> [INSTRUCTIONS TO FOLLOW]
Reproduce exactly the span of lines beginning at the one with "Task: Expand the chevron next to Pony-Alpha-2" and ending at the last line of the data below, omitting pictures.

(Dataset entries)
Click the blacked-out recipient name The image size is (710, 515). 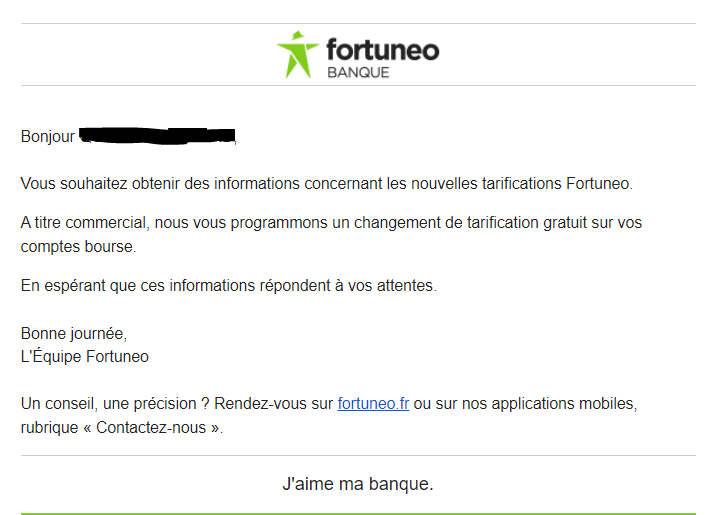[158, 136]
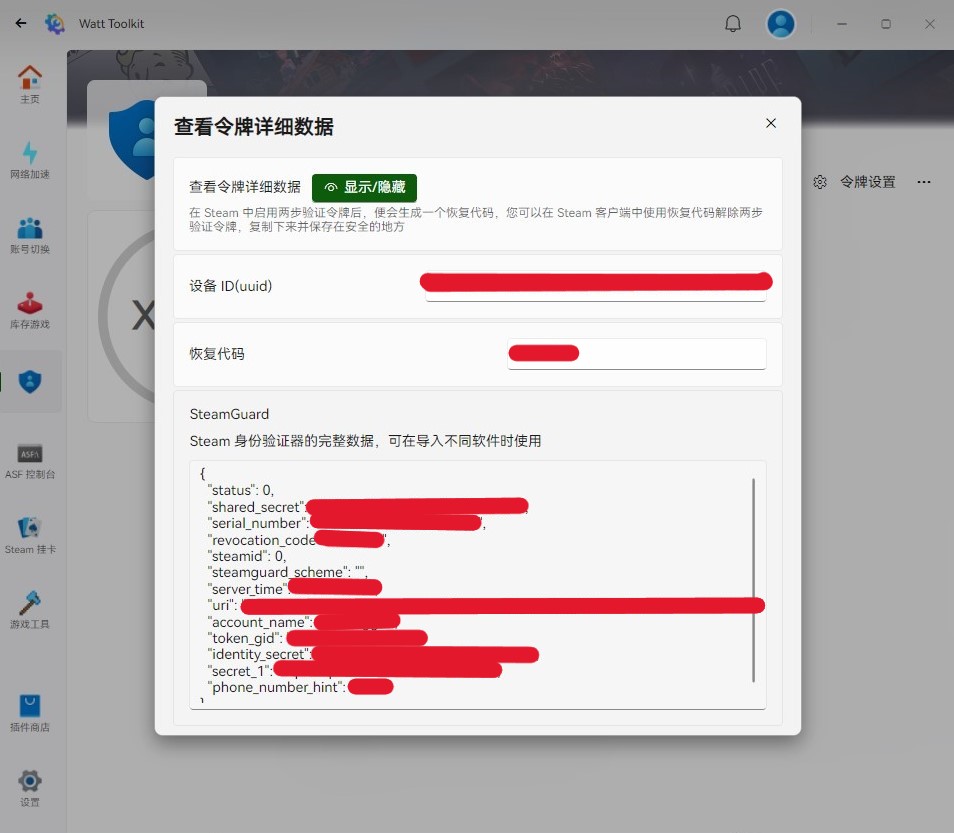Open ASF 控制台 console
The height and width of the screenshot is (833, 954).
(30, 460)
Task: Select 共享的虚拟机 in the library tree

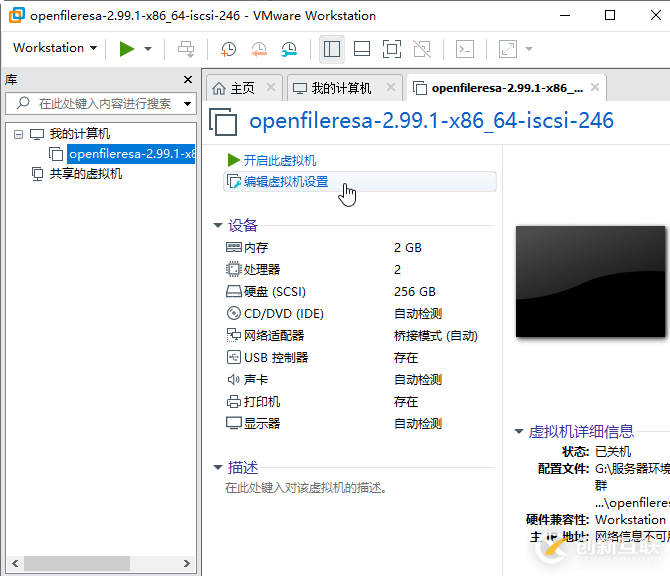Action: pyautogui.click(x=85, y=174)
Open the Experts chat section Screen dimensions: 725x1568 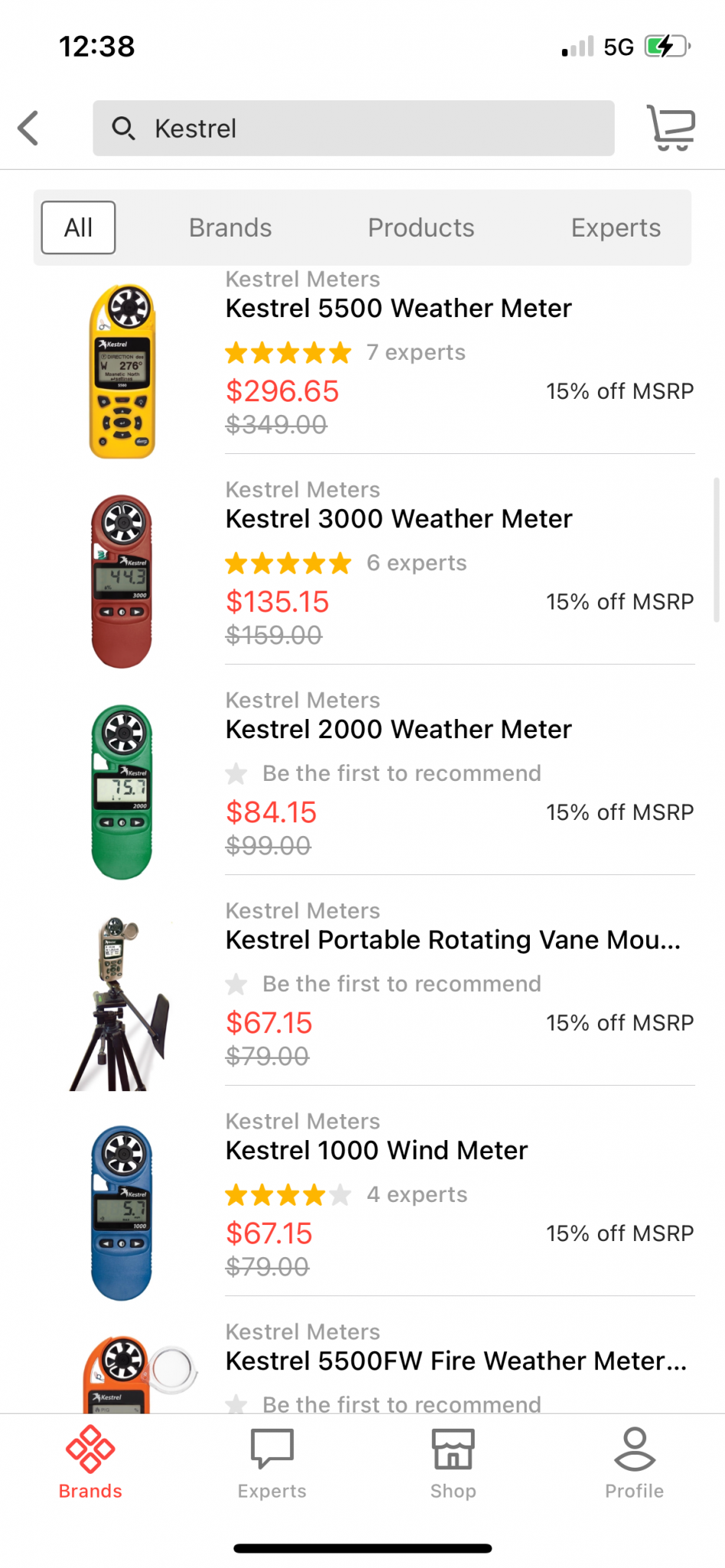point(272,1462)
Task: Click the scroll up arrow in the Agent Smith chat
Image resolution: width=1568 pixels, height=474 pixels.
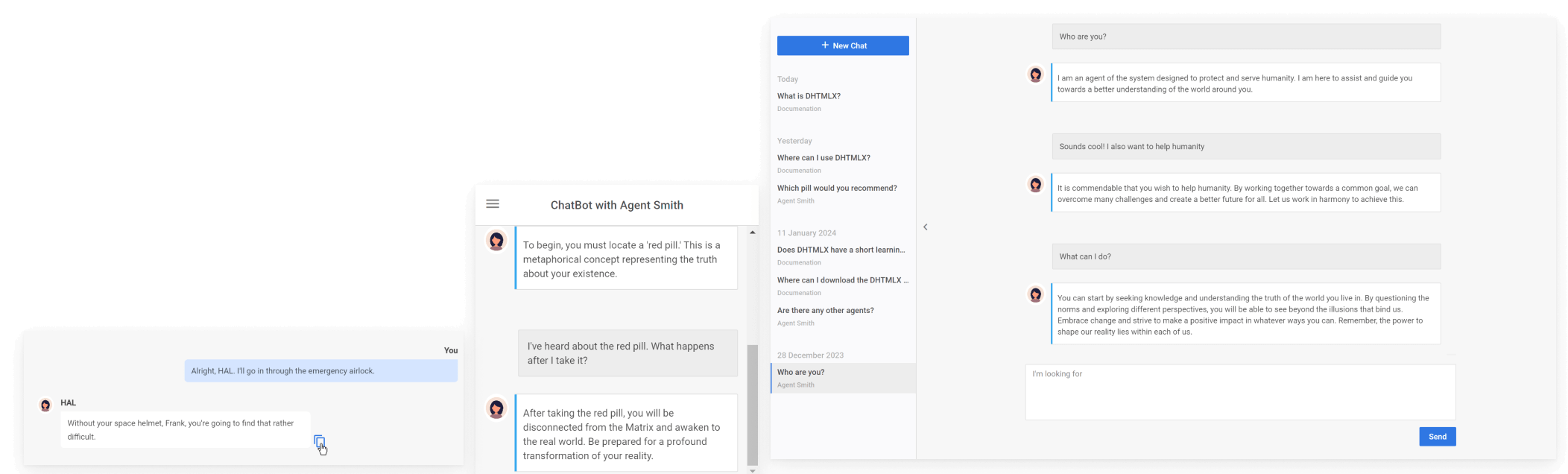Action: [752, 233]
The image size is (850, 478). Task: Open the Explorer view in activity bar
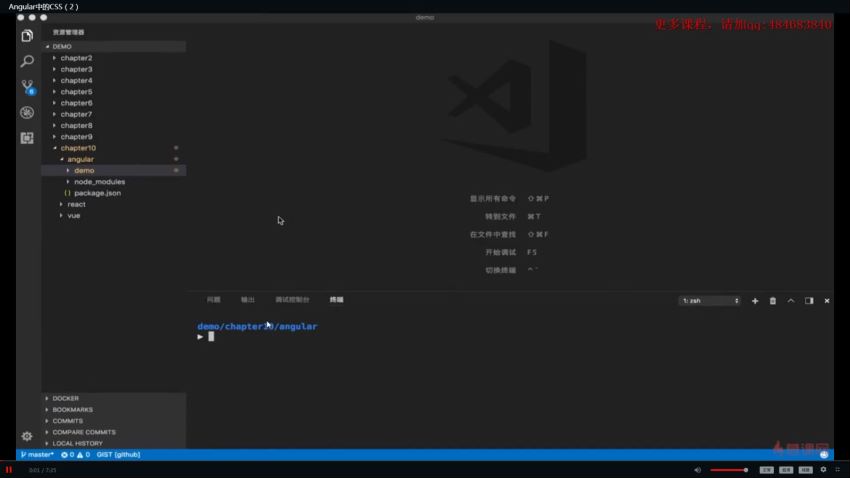(x=27, y=36)
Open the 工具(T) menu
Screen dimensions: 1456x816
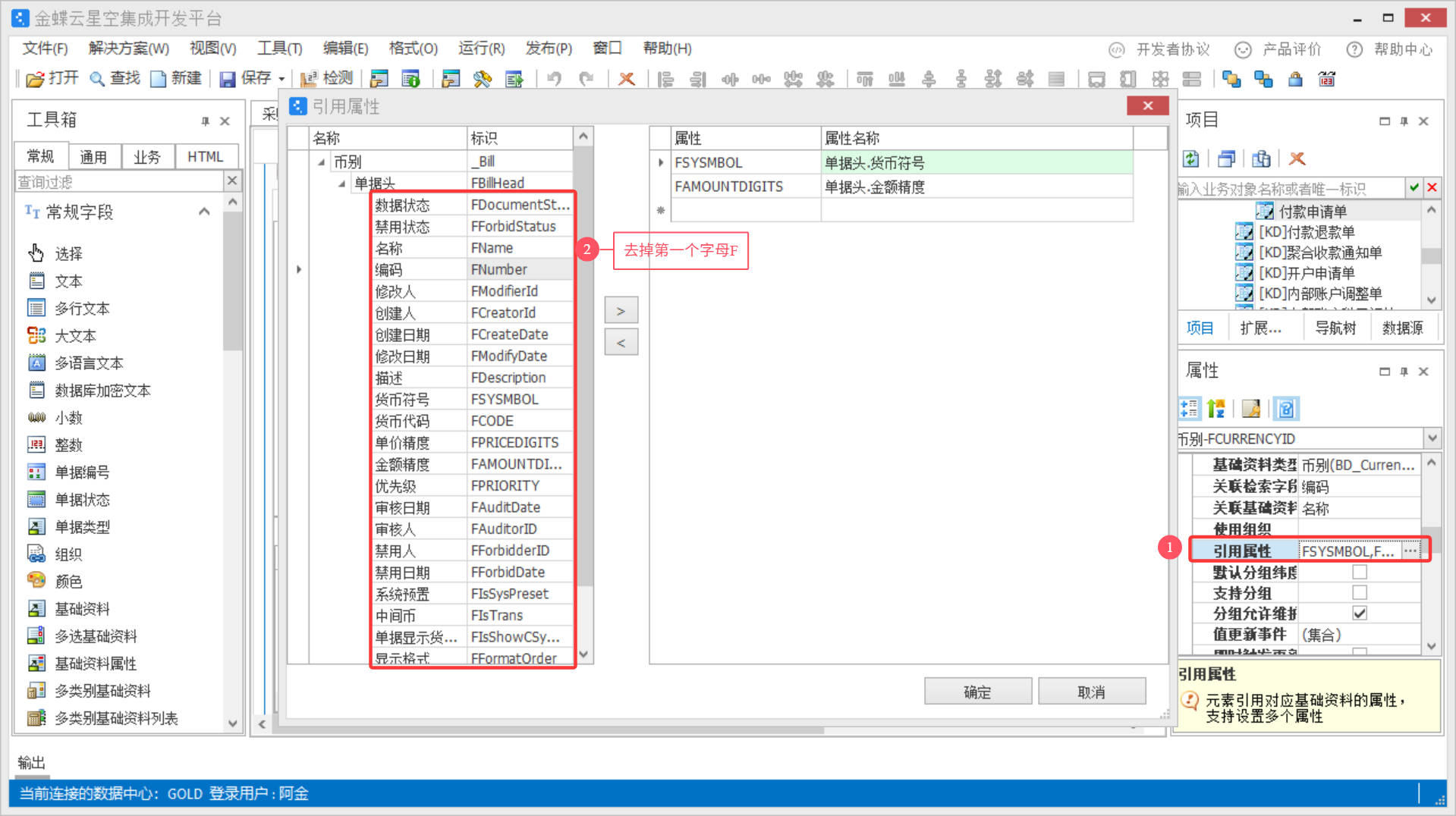278,49
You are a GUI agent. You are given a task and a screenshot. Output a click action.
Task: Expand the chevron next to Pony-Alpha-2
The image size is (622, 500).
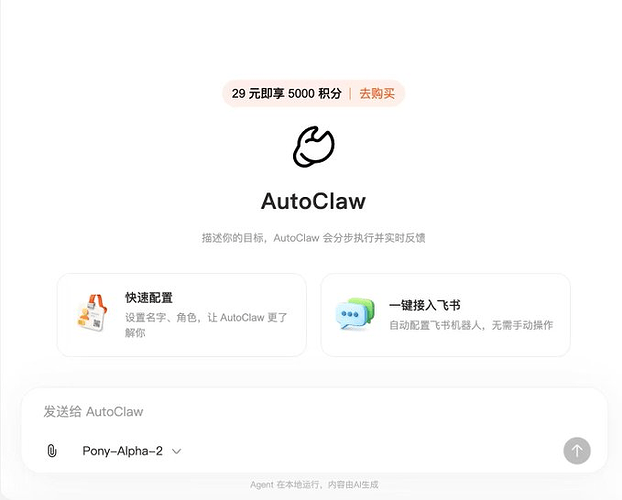click(x=177, y=451)
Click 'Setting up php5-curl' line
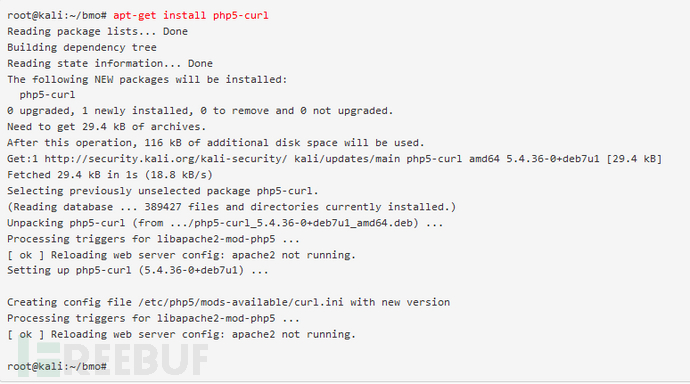 [x=138, y=270]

> [EXERCISE SOLUTION]
Task: Expand the chevron next to Pony-Alpha-2
The image size is (622, 500).
click(x=177, y=451)
Click 'Setting up php5-curl' line
 [x=138, y=270]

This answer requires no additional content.